Sous d’autres cieux, la Cour suprême aurait constaté son incapacité à gouverner et l’aurait destitué selon une procédure clairement définie par la Loi fondamentale. À défaut, l’armée l’aurait débarqué pour enrayer la dangereuse dérive de son pays, qu’il dirige rongé par la maladie, en proie à de fréquents comas diabétiques et à des troubles répétés de la mémoire. Mais Lansana Conté continue à régner sur la Guinée, sans être dans les dispositions physiques de la gouverner. « Le chef de l’État ne l’est plus que de nom, lâche un ministre de son gouvernement. Coupé depuis plusieurs mois des dossiers, il oublie presque tout. Pour revenir à une question abordée avec lui la veille, il faut lui rafraîchir la mémoire. Vulnérable, Conté n’a d’opinion sur les choses que celle que lui façonnent ceux qui l’entourent. Ces derniers peuvent lui faire signer n’importe quel document et lui inspirer toute forme de décision. Reclus dans son village de Wawa, il est cerné, au cours de ses descentes à Conakry, par des proches qui réduisent tout accès à lui. Des ministres nommés il y a deux ans peinent ainsi jusqu’ici à lui faire signer les décrets nommant les membres de leurs cabinets. »
Les rares fois où il lui arrive de prendre des décisions, elles sont mal ou pas du tout appliquées. Les exemples foisonnent. Devenue ministre de l’Information en février 2004, Aïssatou Bella Diallo attendra deux ans sans pouvoir faire nommer ses collaborateurs. Après de longs mois de course-poursuite, elle parvient, début janvier 2006, à faire signer par le chef de l’État le décret organisant son cabinet. Le secrétaire général de la présidence de la République, Fodé Bangoura, bloque la publication de l’acte. Motif ? Il est opposé à la nomination à la direction de la Radiotélévision guinéenne (RTG) du journaliste de carrière Alpha Kabinet Keïta, au détriment de son candidat, Issa Condé. Lequel assurait l’intérim d’Aïssatou Bella Diallo à la tête de la RTG depuis qu’elle a été promue ministre. Une intervention du chef de l’État aura été nécessaire pour que Bangoura se résolve à laisser s’appliquer un décret pourtant dûment signé.
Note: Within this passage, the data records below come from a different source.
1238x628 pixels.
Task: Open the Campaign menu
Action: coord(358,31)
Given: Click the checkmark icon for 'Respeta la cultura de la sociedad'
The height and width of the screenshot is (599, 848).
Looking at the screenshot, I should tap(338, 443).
Lansana Conté ne conserve de sa puissance d’antan que les apparences. L’ex-colonel, entré par effraction dans l’histoire de la Guinée à la faveur d’un coup d’État un jour d’avril 1984, avant de régner d’une main de fer sur le pays deux décennies durant, n’est plus que l’ombre de lui-même. Sa capacité à faire peur s’est émoussée, tout comme son impressionnant physique de garde du corps d’il y a vingt ans a laissé place à la silhouette fragile d’un homme âgé, amaigri et éprouvé par la maladie.
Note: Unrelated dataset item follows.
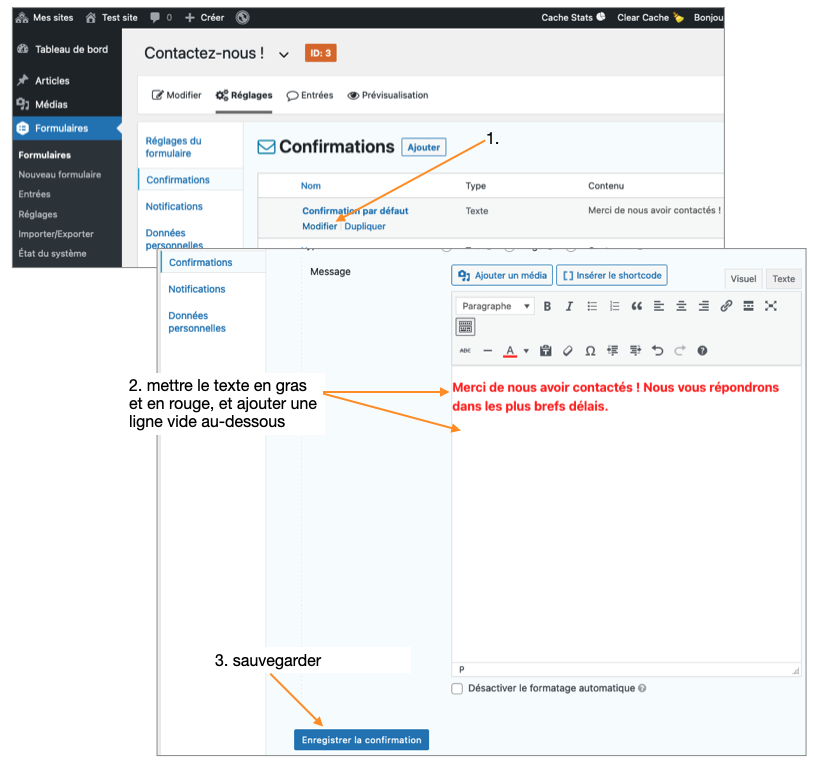
Task: Insert special character with omega icon
Action: tap(590, 351)
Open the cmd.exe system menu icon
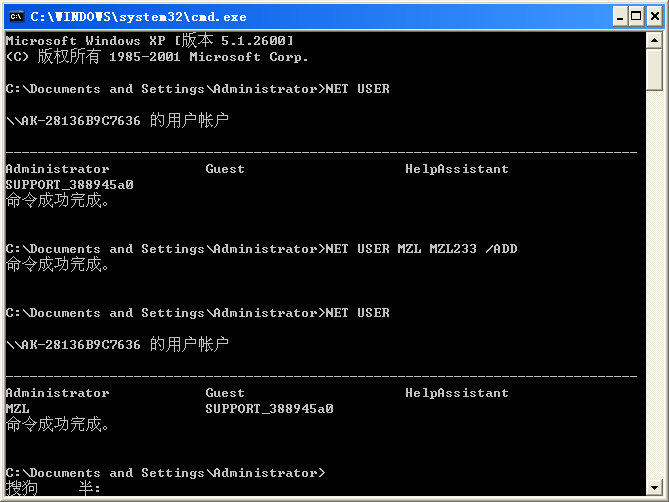Screen dimensions: 669x502 [16, 16]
Les collaborateurs de « Mangué » (surnom de Conté qui signifie « le chef », en soussou) goûtent au fruit défendu de la désobéissance. Comme dans la cour de Pétaud, ils se disputent dans le désordre l’argent et des parcelles d’autorité. Autrefois concentré entre les mains du seul chef de l’État, le pouvoir est aujourd’hui éclaté. Parmi ceux qui se sont emparés des plus gros morceaux, trois personnalités importantes de l’armée : le chef d’état-major Kerfalla Camara, son adjoint Arafan Camara, et le ministre de la Défense de fait, Kandet Touré, directeur de cabinet de ce département directement dirigé par Conté depuis la violente mutinerie militaire des 2 et 3 février 1996. Ces trois responsables ont un accès illimité au chef de l’État, de jour comme de nuit, au village comme à Conakry. Leurs desiderata passent comme lettre à la poste. Ils en informent le chef de l’État plus qu’ils ne recueillent son agrément. Le 4 novembre 2005, ils lui ont fait signer, les yeux fermés, un décret mettant à la retraite 1 872 officiers, sous-officiers et hommes du rang. Une façon pour eux de juguler le mécontentement des jeunes et des soldats peu gradés, en faisant de la place pour les promouvoir. En dépit de la crise économique aiguë qui frappe le pays, une source proche du ministère des Finances assure que l’armée obtient, et sans délai, tout ce qu’elle réclame (riz, fournitures diverses, augmentations de soldes, primes pour les fêtes religieuses).
Principal appui d’un pouvoir de moins en moins légitime, Kerfalla Camara prend de plus en plus du galon. Le 2 octobre 2005, devant l’indisponibilité du chef de l’État terrassé par une de ses récurrentes rechutes, c’est à lui qu’a échu l’honneur de déposer la gerbe de fleurs sur la place des Martyrs, en ce jour marquant le ?quarante-septième anniversaire de l’indépendance du pays. Ni le président de l’Assemblée nationale, ni le premier président de la Cour suprême, ni celui du Conseil économique et social, encore moins le Premier ministre, n’ont eu ce privilège. Tant pis pour les normes de préséance républicaine.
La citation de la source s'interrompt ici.